**Written problem 1**
In the entries, from the first line down to the line containing "preliminary [1026, 117]", swap "screenshot" for "page image" and give those lines back with nothing else changed.

Different contruction methods.

Posted on | June 30, 2011 | 3 Comments|

In the workshop, I’ve been busy varnishing a Stradivari model cello and another Guarneri violin on order.  My assistant in the next room is making a copy of a viola made by G.P. Maggini in Brescia from the early 1600’s.

The work of Stradivari and Guarneri vary in many ways but the construction methods used were most likely very similar. Both makers worked in Cremona with their houses on the same street using methods developed earlier by the Amati family. In Brescia, just 50km away from Cremona,  the makers had their own tradition and methods of making instruments.  So I wanted to have the Maggini model viola made using a different method than the violin and cello – not just a Brescian style viola made in a Cremonese way.


A key element of the Cremonese method is the internal form. Above are the sides of my next Guarneri copy. The sides were built around an internal form. Once the sides are complete, the form is removed to be used for the next violin. This gives some consistency to the  shape and dimensions of each violin.

**Written problem 2**
Summarize the post on construction methods in three sentences.

Entries for finding displayed items:
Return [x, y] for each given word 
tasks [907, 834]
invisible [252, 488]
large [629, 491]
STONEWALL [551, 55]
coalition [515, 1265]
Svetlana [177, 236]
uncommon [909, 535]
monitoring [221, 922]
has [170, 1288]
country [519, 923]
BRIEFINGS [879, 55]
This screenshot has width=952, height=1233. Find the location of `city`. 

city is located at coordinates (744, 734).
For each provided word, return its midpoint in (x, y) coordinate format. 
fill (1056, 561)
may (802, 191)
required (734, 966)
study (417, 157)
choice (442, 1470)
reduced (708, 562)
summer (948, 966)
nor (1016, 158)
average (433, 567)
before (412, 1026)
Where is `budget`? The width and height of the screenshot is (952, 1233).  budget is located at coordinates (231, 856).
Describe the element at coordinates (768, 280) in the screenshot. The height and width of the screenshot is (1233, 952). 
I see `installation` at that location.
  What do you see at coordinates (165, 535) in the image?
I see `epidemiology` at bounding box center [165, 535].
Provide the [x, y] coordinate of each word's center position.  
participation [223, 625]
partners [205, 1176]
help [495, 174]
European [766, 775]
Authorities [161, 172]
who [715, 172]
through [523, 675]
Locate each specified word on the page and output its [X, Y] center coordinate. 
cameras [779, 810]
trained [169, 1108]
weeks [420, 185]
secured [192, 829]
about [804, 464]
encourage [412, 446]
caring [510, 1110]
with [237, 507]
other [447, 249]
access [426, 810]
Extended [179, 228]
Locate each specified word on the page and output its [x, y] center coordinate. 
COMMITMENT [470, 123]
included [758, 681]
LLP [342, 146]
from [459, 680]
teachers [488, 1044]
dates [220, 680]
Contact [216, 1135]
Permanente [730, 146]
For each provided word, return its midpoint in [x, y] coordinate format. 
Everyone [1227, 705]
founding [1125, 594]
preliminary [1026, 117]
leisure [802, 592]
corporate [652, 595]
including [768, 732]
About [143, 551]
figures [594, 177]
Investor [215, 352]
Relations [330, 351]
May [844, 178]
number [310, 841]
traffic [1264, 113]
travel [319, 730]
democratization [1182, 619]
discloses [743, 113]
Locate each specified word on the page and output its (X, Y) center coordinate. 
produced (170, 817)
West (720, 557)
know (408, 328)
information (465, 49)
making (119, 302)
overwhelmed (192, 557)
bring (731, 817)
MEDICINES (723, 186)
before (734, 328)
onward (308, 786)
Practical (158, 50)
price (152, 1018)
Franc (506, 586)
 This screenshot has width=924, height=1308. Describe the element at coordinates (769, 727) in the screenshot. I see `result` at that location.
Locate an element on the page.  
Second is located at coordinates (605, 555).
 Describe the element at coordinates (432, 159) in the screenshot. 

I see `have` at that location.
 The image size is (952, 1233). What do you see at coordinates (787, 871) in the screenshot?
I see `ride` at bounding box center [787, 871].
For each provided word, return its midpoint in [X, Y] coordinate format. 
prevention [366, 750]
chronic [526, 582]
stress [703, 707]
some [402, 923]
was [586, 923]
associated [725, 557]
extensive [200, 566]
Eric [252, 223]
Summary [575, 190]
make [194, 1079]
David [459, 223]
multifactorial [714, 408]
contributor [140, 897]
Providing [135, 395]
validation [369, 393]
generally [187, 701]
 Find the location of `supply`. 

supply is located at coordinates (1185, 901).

**Written response 1**
Return [x, y] for each given word 
tasks [907, 834]
invisible [252, 488]
large [629, 491]
STONEWALL [551, 55]
coalition [515, 1265]
Svetlana [177, 236]
uncommon [909, 535]
monitoring [221, 922]
has [170, 1288]
country [519, 923]
BRIEFINGS [879, 55]
This page image has width=952, height=1233. Find the location of `city`. 

city is located at coordinates (744, 734).
For each provided word, return its midpoint in (x, y) coordinate format. 
fill (1056, 561)
may (802, 191)
required (734, 966)
study (417, 157)
choice (442, 1470)
reduced (708, 562)
summer (948, 966)
nor (1016, 158)
average (433, 567)
before (412, 1026)
Where is `budget`? The width and height of the page image is (952, 1233).  budget is located at coordinates (231, 856).
Describe the element at coordinates (768, 280) in the page image. The height and width of the page image is (1233, 952). 
I see `installation` at that location.
  What do you see at coordinates (165, 535) in the image?
I see `epidemiology` at bounding box center [165, 535].
Provide the [x, y] coordinate of each word's center position.  
participation [223, 625]
partners [205, 1176]
help [495, 174]
European [766, 775]
Authorities [161, 172]
who [715, 172]
through [523, 675]
Locate each specified word on the page and output its [X, Y] center coordinate. 
cameras [779, 810]
trained [169, 1108]
weeks [420, 185]
secured [192, 829]
about [804, 464]
encourage [412, 446]
caring [510, 1110]
with [237, 507]
other [447, 249]
access [426, 810]
Extended [179, 228]
Locate each specified word on the page and output its [x, y] center coordinate. 
COMMITMENT [470, 123]
included [758, 681]
LLP [342, 146]
from [459, 680]
teachers [488, 1044]
dates [220, 680]
Contact [216, 1135]
Permanente [730, 146]
For each provided word, return its midpoint in [x, y] coordinate format. 
Everyone [1227, 705]
founding [1125, 594]
preliminary [1026, 117]

**Written response 2**
In the workshop, a Stradivari model cello and a Guarneri violin are being varnished, while an assistant copies an early-1600s viola by G.P. Maggini of Brescia. Stradivari and Guarneri worked in Cremona with methods developed by the Amati family, but Brescian makers had their own tradition, so the Maggini viola is being made with a different method. A key element of the Cremonese method is the internal form, around which the sides are built and which is then removed for reuse, giving each violin consistent shape and dimensions.